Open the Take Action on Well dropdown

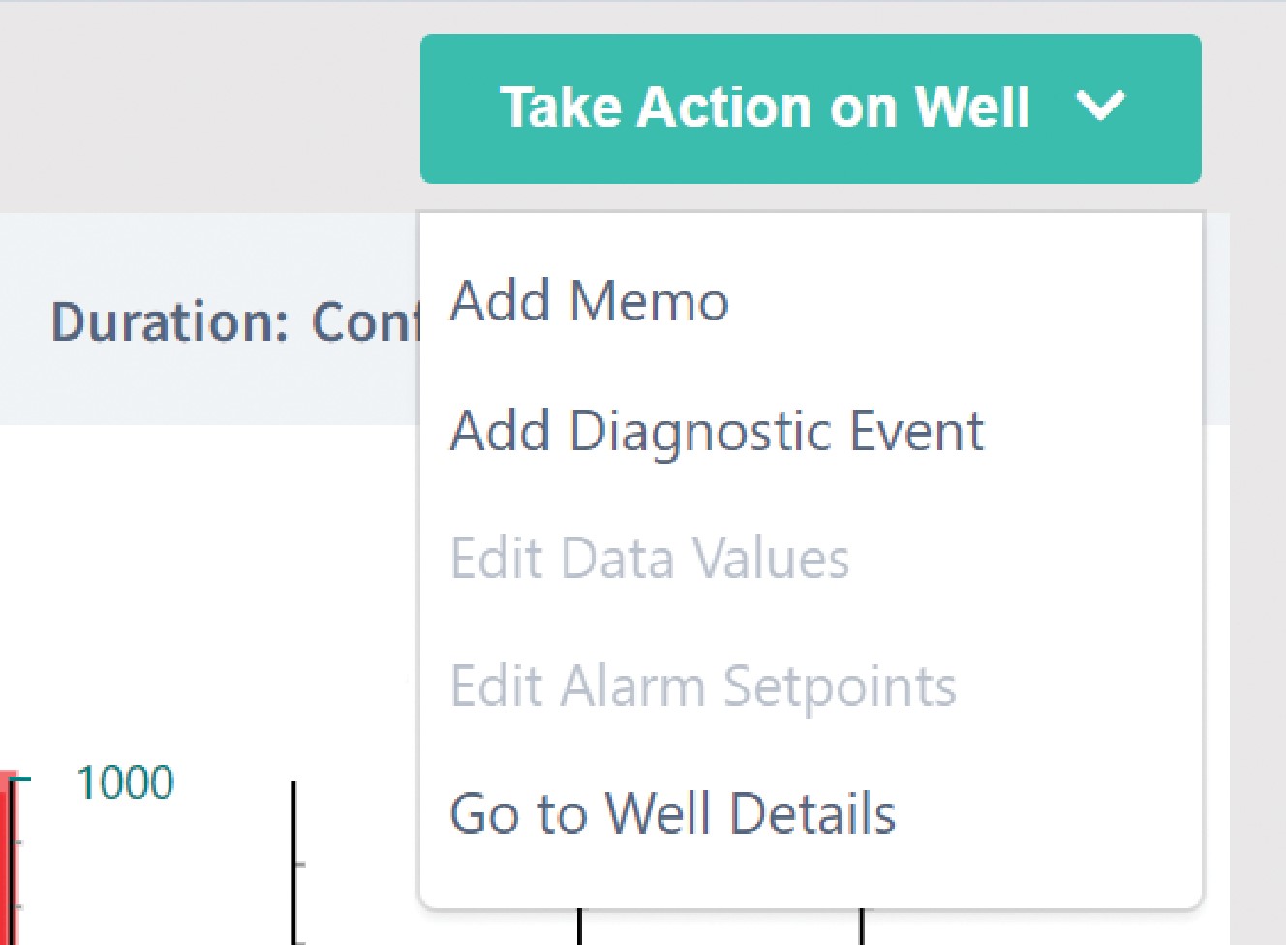(763, 108)
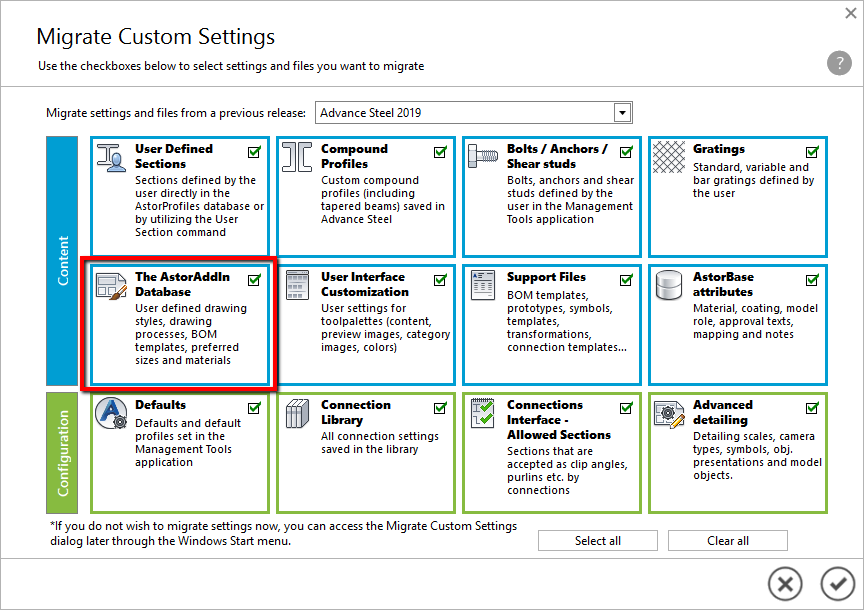Select the AstorAddIn Database icon
Screen dimensions: 864x610
(112, 286)
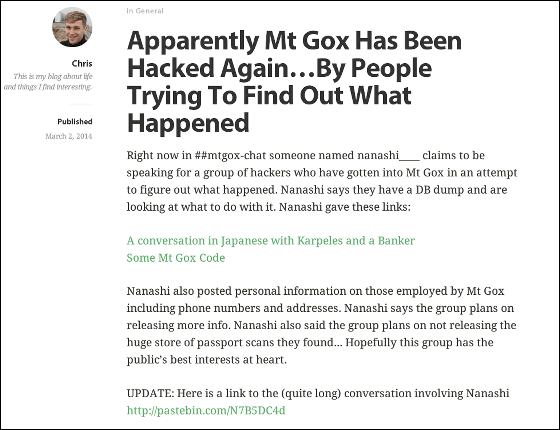Click the March 2, 2014 date

coord(69,136)
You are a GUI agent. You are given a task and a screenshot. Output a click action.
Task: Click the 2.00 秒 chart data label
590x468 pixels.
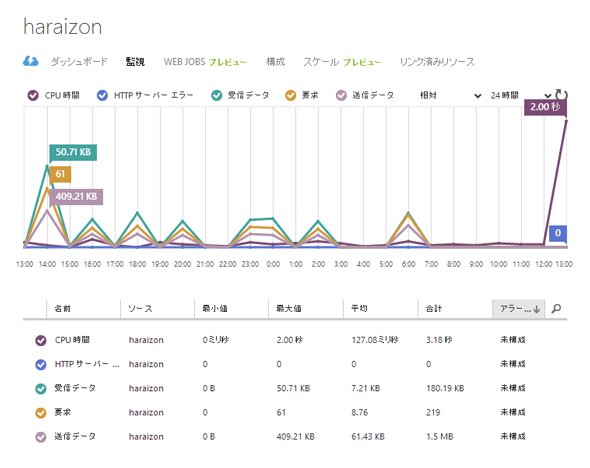point(545,107)
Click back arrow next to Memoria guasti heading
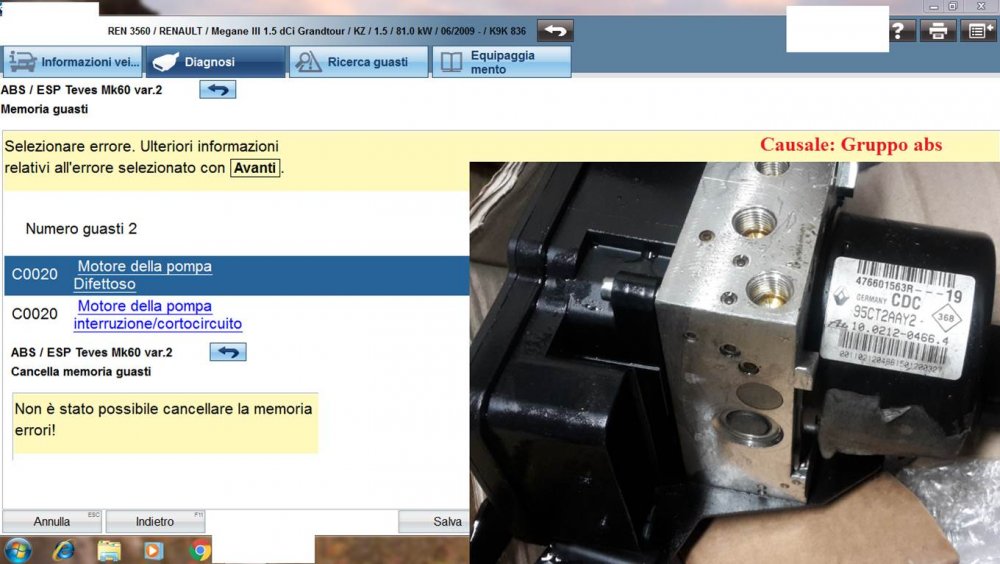1000x564 pixels. [217, 90]
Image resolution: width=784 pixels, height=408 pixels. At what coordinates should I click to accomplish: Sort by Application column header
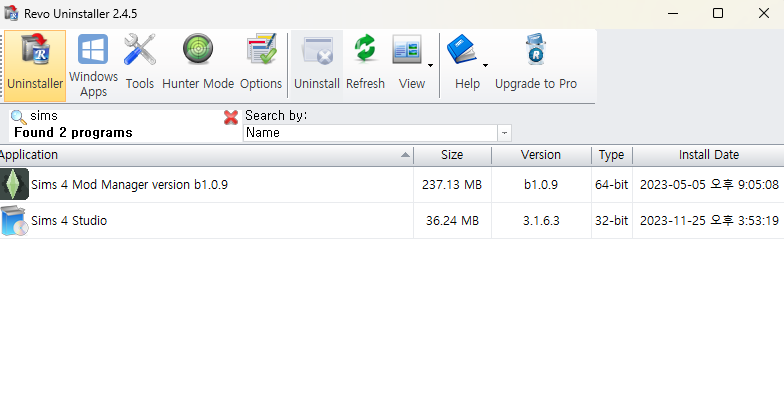pyautogui.click(x=200, y=155)
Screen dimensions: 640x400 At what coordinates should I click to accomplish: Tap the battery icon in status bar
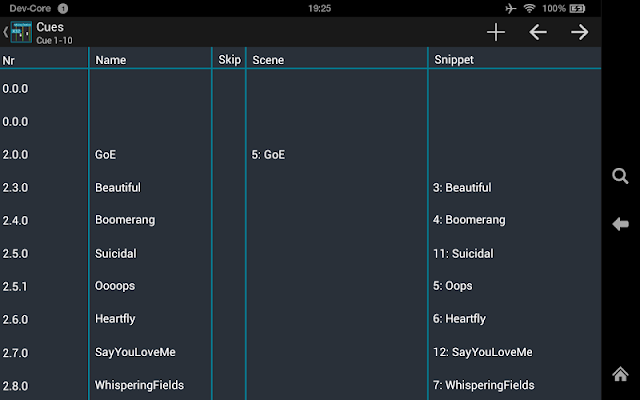tap(578, 8)
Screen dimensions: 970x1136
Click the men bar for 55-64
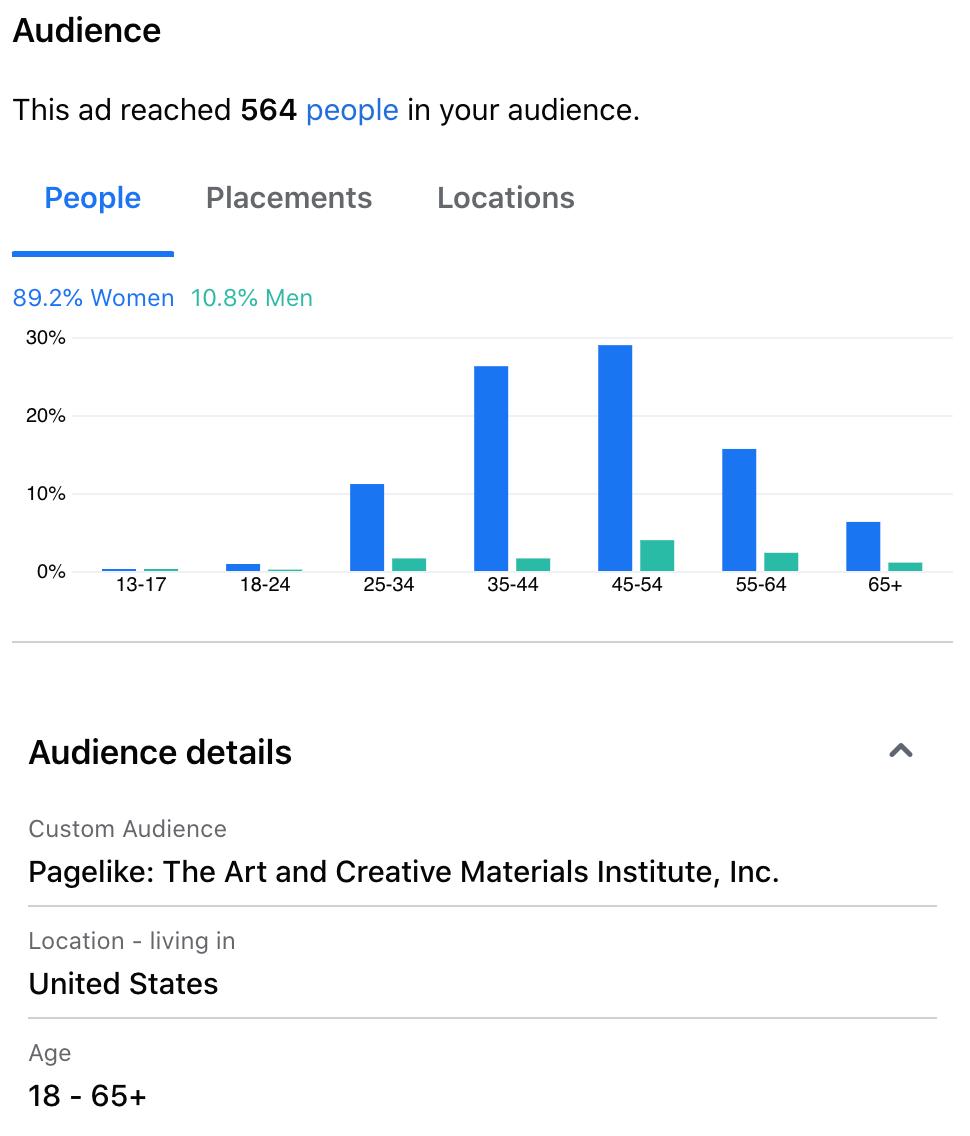click(x=781, y=562)
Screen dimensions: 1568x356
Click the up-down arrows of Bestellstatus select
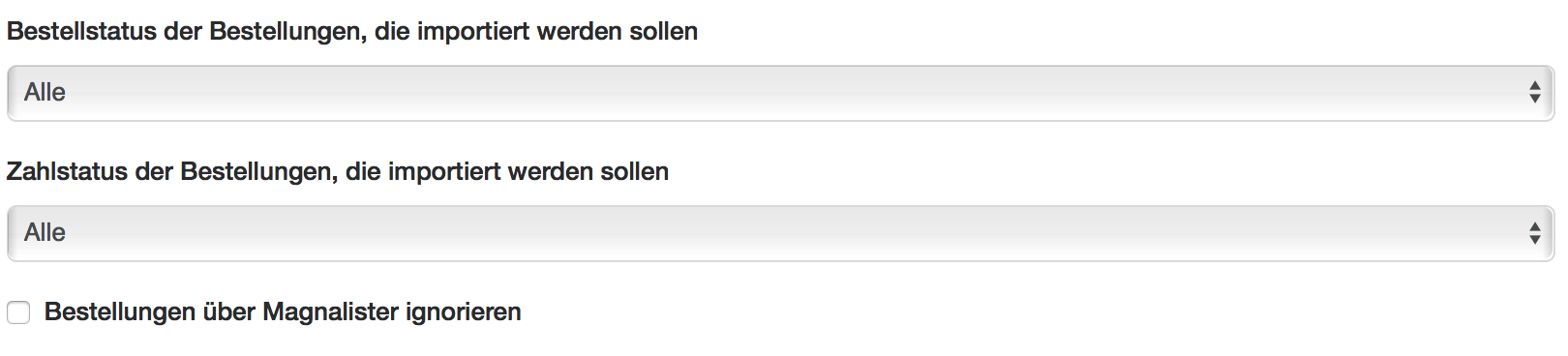click(1535, 93)
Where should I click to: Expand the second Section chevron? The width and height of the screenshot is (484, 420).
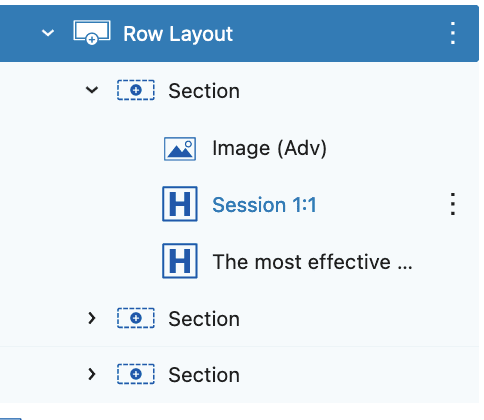tap(92, 318)
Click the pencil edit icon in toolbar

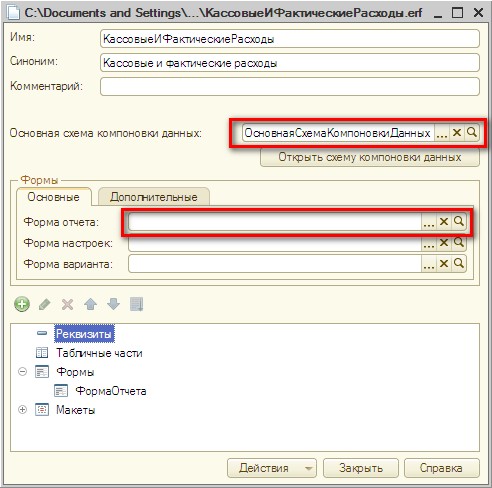[45, 304]
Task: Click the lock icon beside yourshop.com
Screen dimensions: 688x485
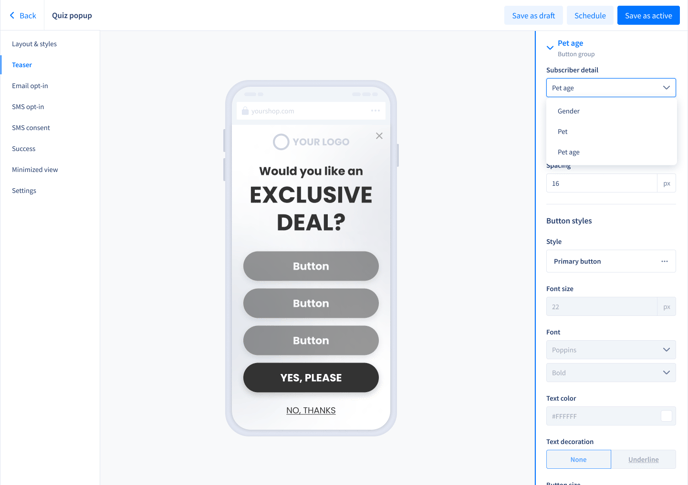Action: point(245,111)
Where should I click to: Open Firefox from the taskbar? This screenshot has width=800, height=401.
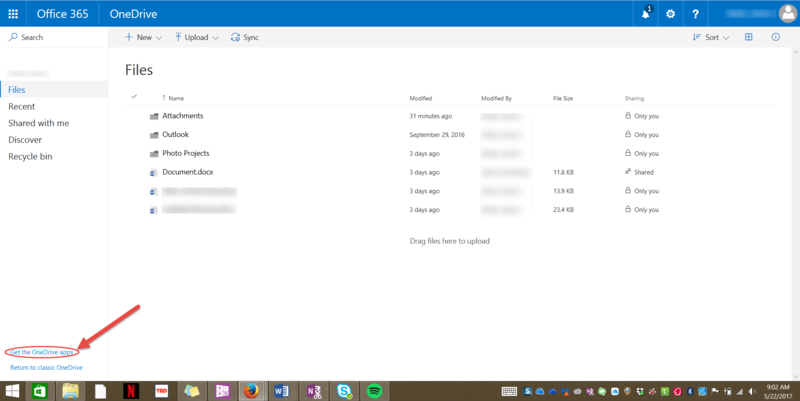[x=252, y=391]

• **Challenge**:
Identify each line in the records above that contains the word "Where" and copy those lines out in full.

• **Reply**:
Where should I click to: Expand the second Section chevron? The width and height of the screenshot is (484, 420).
Where should I click to: Open Firefox from the taskbar? This screenshot has width=800, height=401.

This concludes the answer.